Monday, June 13, 2011

Decisions, decisions, decisions...

The last week or so I have been pondering whether I should give Clomid another try. I tried it for 4 months and it did not get my body to ovulate. After that I explored the naturopathic route and have been doing that since March. It has not worked either, although for the past three months my period has come on time...which is a miracle! I am wondering if the Clomid might be more effective now that my period is more regular. I would keep the vitamins and supplements going, and also do the Clomid. I don't like the idea of the effects that the Clomid could have on my body, but at this point it is the only thing different that we can afford to try. I am trying to be careful not to let my desire for a baby cloud my judgement about this...but most days I feel desperate to just try or do something!!

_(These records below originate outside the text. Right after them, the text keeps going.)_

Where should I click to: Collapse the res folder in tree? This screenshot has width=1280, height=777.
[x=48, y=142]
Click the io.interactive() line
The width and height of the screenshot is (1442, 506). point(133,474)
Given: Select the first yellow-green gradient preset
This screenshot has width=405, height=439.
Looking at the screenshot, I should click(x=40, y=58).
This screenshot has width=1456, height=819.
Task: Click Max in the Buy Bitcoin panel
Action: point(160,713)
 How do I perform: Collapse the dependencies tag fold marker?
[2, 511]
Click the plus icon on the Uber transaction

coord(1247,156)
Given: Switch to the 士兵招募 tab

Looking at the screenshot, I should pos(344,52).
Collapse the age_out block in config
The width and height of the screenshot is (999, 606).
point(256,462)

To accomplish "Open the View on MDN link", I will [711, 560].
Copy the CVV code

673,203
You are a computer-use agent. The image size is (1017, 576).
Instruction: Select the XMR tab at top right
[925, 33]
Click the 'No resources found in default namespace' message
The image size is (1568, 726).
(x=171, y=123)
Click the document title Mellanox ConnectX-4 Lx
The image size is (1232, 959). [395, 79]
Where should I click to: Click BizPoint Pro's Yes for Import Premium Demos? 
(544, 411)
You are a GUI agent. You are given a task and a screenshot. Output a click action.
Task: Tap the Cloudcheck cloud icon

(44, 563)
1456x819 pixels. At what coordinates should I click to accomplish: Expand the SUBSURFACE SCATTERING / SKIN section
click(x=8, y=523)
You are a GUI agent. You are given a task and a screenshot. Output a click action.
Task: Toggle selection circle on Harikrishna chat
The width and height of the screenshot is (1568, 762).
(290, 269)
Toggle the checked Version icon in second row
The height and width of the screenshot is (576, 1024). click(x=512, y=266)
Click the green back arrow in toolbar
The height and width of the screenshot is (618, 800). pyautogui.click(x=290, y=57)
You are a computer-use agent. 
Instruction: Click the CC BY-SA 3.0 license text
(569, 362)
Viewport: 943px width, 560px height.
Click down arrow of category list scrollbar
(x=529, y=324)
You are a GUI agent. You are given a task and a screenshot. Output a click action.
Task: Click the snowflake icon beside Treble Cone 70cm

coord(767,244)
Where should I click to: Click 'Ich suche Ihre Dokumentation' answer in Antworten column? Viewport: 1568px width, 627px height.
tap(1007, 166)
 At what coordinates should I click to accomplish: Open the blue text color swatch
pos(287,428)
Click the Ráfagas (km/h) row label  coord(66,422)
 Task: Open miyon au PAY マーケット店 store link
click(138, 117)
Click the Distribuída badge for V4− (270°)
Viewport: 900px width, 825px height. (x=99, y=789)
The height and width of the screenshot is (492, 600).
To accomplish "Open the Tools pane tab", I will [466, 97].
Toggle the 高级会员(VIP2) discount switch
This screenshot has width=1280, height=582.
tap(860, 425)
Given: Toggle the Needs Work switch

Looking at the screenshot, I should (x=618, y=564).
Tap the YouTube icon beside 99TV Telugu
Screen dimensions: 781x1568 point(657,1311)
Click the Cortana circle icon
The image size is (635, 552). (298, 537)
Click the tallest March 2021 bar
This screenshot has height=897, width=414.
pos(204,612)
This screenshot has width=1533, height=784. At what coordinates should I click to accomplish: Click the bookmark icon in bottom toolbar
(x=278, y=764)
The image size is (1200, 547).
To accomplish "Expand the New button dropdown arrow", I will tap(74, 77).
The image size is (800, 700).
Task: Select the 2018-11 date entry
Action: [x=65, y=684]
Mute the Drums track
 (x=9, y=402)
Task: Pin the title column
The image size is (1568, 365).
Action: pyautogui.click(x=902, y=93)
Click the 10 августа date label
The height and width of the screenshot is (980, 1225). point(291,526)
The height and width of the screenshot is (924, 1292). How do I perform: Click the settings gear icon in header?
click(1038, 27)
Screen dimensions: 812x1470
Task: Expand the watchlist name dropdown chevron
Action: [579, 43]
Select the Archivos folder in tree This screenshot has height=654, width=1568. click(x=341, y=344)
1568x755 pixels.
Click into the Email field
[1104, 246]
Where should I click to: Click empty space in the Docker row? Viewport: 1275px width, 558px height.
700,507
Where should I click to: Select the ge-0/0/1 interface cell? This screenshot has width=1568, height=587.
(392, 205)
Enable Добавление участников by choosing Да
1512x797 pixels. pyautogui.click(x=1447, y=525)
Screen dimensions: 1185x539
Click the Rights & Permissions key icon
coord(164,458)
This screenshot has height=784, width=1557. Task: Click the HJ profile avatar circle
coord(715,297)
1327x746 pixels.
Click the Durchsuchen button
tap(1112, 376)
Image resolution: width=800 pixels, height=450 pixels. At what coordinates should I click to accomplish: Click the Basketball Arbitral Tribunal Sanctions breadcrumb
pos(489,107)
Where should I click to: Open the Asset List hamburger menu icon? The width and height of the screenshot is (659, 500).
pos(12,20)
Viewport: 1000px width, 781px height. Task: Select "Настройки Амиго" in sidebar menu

This summer I am also going to be working on losing weight. The doctors have tested me for, what seems like, everything under the sun, and there is nothing wrong. What is wrong, is that I am about 100 lbs overweight, and this is the only thing they can think of that could be causing it. This is very specific to the woman as there are many women who are much heavier than me and they have conceived. For me, the weight seems to affecting my hormone levels, causing excess estrogen and therefore not inducing ovulation. My hopes for the summer are that I stick with my exercise plan, continue to make healthier eating choices and lose 25 lbs! I have committed to doing my Couch to 5km program, as well as walk...A LOT! Sam and I are going to also be walking in the evenings, and geochaching, which is good exercise if you choose the right area to walk to!

I am very hopeful that with losing more weight in the summer, exercising, and continuing to take the vitamins and supplements that I will get pregnant before the year is out! It saddens me in a lot of ways that I am thinking so far ahead, but I understand that this is a process...and it will feel good to lose more weight before I get pregnant anyways!! I am going to be blogging my journey through the summer...all the nitty, gritty details of the ups and down, and all the real numbers...yikes! I am looking forward to it, and hope that this will keep me a bit more accountable!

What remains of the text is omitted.